Per fornirti un esempio, cito l’eco di un articolo di Seth Godin, uno dei maggiori esperti di marketing al mondo. Non ho mai letto l’originale in inglese, ma la storia è questa e combacia alla perfezione con la mia esperienza di recruiter e quella dei colleghi con cui ho lavorato: una sua conoscente ha avviato un’ordinaria ricerca e selezione per una aiutante domestica. Dopo aver pubblicato i consueti annunci di lavoro on-line, ha selezionato i tre profili che più combaciavano con il profilo ideale della persona ricercata e ha fatto una cosa che ormai è diventata una consuetudine nell’era del web 2.0 e che a volte faccio pure io, prima di presentare dei candidati alle aziende clienti (per non correre il rischio di portare a colloquio persone in realtà impresentabili). Ha cercato notizie delle tre candidate su Google per vedere chi avrebbe fatto entrare in casa sua e questi sono stati i risultati:

1. La prima candidata aveva una pagina sul vecchio MySpace (sì, esiste ancora) con foto imbarazzanti di lei che si scolava un barile di birra da sola e tra i suoi hobby era presente anche quello di bere sino allo sfinimento, un’usanza purtroppo in diffusione anche in Italia.

2. Per la seconda, Google ha trovato il suo “fantastico” blog personale, dove la candidata raccontava di essere stanca di lavori umili, di volerli evitare o lasciar perdere quanto prima.
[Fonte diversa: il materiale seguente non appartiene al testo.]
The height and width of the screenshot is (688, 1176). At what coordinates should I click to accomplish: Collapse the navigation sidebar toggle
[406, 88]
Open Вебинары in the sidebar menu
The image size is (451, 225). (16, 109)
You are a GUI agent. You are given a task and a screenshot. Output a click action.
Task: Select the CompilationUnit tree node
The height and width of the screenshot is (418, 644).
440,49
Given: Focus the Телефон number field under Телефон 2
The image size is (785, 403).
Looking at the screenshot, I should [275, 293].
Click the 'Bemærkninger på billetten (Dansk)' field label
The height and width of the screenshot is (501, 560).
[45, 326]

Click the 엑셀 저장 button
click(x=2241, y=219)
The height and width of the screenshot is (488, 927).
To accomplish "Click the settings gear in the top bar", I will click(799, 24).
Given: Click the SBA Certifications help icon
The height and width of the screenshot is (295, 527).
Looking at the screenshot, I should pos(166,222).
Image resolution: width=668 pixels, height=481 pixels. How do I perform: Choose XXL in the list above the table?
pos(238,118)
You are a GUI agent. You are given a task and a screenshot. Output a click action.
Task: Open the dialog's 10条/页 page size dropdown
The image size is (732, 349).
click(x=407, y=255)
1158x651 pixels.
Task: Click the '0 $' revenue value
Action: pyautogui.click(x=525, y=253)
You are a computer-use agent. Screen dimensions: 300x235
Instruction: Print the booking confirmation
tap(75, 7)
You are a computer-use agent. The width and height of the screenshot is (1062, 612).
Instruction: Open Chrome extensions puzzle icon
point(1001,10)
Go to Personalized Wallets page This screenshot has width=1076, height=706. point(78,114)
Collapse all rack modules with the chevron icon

Motivazione zero, si era proposta solo per i soldi e se ne sarebbe dunque andata alla prima occasione, lasciando la donna in cerca di un’assistente di nuovo punto e a capo.

3. Per la terza, sono emerse “solo” delle foto in pose sessualmente esplicite.

Indovina un po’, non è stata assunta nessuna delle tre! E la stessa cosa è successa più e più volte e continuerà a succedere a tutti i livelli di professionalità e responsabilità. Celebre il caso di giovani promettenti candidati ad Harvard che sono stati scartati per via dei contenuti pubblicati sui social. (qui l’articolo de IlSole24Ore). Vuoi che succeda anche a te?

Te lo ripeto: purtroppo Google/internet non dimentica niente, ma proprio niente, e tiene traccia di tutto. Sono sempre più numerosi sia gli utenti che che cercano informazioni in rete su professionisti ed aziende, così come i colleghi “cacciatori di teste” e recruiter che verificano la presentabilità di un candidato tramite un check sui social per evitare brutte figure.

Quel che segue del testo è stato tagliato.